The organization, which is based in Los Angeles, has many Santa Monica members but not enough to comprise 50 percent of the membership, the threshold needed to qualify for the lower resident rates.
Rates will go up almost 86 percent from what the group is paying now, said SCAQ founder Clay Evans.
The group can take up between seven and eight lanes at the Swim Center, which under new rules will cost roughly $104. Divide that by the number of swimmers that usually attend — between 25 and 30, he estimated — and you've got a cost of $4 per hour to swim with the group when it costs $2 to enter for normal lap swimming.
Nowhere else do you pay more to buy in bulk, Evans said.
Other swimmers believe that the policy unfairly excludes those who work in Santa Monica and want to enjoy the city's services.
Robyn Beresh works for Macerich Company, the owners of Santa Monica Place.
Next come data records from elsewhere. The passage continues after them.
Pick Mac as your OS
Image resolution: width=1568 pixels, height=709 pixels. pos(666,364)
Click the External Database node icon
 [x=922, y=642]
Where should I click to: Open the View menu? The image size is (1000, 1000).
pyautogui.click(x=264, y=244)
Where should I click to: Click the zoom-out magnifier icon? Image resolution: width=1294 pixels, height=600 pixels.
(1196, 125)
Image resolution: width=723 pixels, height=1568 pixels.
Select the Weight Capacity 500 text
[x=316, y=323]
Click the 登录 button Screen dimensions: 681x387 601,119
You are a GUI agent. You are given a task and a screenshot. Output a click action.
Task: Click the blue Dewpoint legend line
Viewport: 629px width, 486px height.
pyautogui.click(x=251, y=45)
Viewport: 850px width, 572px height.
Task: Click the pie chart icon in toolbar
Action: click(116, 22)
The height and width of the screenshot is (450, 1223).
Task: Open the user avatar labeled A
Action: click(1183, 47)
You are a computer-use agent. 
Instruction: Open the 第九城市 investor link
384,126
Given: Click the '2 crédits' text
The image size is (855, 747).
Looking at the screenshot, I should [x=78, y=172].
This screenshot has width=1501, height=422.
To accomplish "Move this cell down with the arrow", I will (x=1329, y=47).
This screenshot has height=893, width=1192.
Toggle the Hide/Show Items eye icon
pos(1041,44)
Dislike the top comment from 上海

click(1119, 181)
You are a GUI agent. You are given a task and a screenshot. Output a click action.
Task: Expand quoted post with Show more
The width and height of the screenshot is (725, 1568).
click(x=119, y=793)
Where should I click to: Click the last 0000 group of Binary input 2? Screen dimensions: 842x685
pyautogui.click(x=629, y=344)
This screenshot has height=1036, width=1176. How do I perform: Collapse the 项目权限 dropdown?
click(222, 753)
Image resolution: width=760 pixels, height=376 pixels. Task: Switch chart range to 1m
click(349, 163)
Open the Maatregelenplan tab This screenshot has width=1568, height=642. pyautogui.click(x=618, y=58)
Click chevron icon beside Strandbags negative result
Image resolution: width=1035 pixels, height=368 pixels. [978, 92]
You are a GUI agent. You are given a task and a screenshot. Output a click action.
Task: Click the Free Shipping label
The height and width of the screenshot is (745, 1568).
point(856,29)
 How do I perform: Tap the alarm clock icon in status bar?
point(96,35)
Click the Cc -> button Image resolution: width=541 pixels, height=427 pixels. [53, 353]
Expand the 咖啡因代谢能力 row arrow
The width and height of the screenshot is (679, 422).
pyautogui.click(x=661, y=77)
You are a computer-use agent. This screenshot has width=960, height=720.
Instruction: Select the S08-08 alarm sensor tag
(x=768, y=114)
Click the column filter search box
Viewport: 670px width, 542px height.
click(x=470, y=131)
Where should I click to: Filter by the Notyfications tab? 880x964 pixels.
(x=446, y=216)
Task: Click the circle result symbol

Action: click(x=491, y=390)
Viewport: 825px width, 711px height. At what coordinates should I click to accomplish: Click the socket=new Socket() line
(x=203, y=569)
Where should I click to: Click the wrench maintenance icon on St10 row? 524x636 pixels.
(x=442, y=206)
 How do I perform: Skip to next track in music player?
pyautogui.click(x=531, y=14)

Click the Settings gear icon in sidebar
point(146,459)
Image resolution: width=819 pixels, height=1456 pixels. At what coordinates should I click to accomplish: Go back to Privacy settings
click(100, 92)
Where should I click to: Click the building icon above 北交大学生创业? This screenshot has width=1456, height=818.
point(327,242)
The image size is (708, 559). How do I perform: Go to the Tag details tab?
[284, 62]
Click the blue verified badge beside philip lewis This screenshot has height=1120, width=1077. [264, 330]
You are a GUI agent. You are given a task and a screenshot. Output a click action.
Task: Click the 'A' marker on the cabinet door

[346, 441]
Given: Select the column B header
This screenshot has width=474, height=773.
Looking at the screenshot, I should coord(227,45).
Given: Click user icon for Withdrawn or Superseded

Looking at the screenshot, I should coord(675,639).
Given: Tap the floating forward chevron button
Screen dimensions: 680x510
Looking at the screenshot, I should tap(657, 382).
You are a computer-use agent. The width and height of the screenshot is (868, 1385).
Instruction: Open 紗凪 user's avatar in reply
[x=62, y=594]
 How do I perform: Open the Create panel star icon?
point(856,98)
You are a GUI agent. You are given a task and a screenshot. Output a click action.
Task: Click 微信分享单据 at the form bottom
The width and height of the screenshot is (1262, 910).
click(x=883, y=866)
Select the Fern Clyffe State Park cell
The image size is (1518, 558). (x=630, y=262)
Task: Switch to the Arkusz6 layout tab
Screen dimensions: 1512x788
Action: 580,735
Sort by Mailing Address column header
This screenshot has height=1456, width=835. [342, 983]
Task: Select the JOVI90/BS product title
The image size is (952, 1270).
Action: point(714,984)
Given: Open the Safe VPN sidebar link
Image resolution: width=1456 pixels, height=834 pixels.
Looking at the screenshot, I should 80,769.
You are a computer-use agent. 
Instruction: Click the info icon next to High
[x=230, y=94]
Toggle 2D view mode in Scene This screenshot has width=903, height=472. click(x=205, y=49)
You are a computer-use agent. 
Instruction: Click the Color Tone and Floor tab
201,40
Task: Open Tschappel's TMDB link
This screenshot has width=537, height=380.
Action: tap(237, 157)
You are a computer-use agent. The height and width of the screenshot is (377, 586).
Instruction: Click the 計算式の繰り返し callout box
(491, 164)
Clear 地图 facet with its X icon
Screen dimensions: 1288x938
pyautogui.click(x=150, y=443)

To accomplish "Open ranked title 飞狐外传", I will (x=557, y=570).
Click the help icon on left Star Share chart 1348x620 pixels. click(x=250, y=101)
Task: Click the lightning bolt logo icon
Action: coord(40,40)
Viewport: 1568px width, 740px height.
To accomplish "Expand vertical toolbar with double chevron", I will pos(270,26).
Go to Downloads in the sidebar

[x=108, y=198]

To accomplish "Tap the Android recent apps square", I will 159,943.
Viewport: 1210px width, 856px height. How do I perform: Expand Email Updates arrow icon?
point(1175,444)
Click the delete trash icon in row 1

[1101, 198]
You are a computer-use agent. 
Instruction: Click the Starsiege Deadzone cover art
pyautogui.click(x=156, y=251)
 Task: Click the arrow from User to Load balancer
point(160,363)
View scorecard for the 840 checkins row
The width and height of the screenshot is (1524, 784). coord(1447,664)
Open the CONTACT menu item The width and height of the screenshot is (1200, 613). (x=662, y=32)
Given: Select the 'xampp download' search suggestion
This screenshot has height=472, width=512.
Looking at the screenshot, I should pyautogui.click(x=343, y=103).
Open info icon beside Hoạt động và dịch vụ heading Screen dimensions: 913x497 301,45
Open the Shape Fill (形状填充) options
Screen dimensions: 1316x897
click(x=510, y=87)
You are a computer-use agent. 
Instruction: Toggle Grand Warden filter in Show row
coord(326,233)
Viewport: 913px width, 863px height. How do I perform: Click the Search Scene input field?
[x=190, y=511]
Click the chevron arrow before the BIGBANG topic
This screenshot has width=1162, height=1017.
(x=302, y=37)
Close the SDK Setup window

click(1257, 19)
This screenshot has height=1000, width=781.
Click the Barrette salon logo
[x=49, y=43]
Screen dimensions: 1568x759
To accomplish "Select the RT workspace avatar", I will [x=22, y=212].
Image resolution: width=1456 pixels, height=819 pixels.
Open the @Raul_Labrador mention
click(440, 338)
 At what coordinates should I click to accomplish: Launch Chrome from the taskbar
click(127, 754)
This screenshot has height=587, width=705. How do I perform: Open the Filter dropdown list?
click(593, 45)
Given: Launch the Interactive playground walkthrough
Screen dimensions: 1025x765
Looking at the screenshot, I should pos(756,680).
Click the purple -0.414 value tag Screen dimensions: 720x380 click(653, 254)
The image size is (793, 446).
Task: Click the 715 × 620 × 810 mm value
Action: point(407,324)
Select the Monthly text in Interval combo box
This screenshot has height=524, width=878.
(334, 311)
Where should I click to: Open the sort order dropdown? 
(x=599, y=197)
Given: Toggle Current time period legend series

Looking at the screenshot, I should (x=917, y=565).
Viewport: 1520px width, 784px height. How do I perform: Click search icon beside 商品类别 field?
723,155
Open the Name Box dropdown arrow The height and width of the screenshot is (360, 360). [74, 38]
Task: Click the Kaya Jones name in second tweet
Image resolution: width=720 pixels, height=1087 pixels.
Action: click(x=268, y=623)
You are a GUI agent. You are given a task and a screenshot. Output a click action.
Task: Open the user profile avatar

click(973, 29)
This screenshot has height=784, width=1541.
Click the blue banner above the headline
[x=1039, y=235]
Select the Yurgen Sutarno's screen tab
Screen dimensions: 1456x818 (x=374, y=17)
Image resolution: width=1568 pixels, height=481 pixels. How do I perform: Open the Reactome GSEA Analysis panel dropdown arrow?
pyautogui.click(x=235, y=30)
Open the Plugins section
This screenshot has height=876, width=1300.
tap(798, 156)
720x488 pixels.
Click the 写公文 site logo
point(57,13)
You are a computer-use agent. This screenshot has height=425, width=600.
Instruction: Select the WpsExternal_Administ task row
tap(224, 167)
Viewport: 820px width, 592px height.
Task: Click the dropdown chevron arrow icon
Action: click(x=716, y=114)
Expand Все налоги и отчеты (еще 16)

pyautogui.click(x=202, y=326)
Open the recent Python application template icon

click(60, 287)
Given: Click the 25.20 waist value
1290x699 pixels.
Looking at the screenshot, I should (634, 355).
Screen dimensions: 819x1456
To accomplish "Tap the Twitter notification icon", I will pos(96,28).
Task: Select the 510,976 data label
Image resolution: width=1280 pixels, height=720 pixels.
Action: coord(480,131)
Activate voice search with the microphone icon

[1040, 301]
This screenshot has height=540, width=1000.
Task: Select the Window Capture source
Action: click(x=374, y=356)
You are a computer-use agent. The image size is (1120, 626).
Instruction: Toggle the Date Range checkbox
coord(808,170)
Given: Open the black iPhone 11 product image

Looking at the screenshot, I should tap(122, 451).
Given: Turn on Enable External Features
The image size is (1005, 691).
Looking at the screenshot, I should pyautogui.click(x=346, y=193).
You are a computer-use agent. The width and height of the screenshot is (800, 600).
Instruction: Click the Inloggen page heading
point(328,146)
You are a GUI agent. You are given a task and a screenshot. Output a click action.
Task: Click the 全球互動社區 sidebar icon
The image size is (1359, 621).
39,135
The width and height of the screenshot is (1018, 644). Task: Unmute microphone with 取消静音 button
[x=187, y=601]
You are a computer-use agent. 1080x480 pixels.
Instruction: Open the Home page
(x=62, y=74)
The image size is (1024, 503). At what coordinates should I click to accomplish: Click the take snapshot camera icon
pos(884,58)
She does everything but sleep in Santa Monica, but still counts against SCAQ's residency totals.
"I am not a resident, I am a work resident," Beresh said. "I spend the majority of my days and dollars in Santa Monica."
Another alleged weakness in the system was pointed out by Councilmember Kevin McKeown, who said that a SCAQ member from outside the city who swims in Santa Monica once a week counts the same as a resident in SCAQ who uses the local pool five times a week, according to the current accounting.
He proposed a different accounting method that charged organizations based on use rather than straight membership.
While that might be possible in the future, the Swim Center's current registration software isn't capable of splitting up information that way, said Karen Ginsberg, director of the Community & Cultural Services Department.
Either way, city staff is willing to try the new accounting for a time and then reevaluate, Ginsberg said.
Although sure to meet resistance, these kinds of cuts will be important to Santa Monica going forward because the city is no longer flush with cash, Davis said.
"I think it's important for people to understand that those days are over," she said. "We used to joke that there was a printing press in the basement of this building. That has broken down."
City officials will come back to the council spelling out the areas where City Hall could begin charging non-residents for services.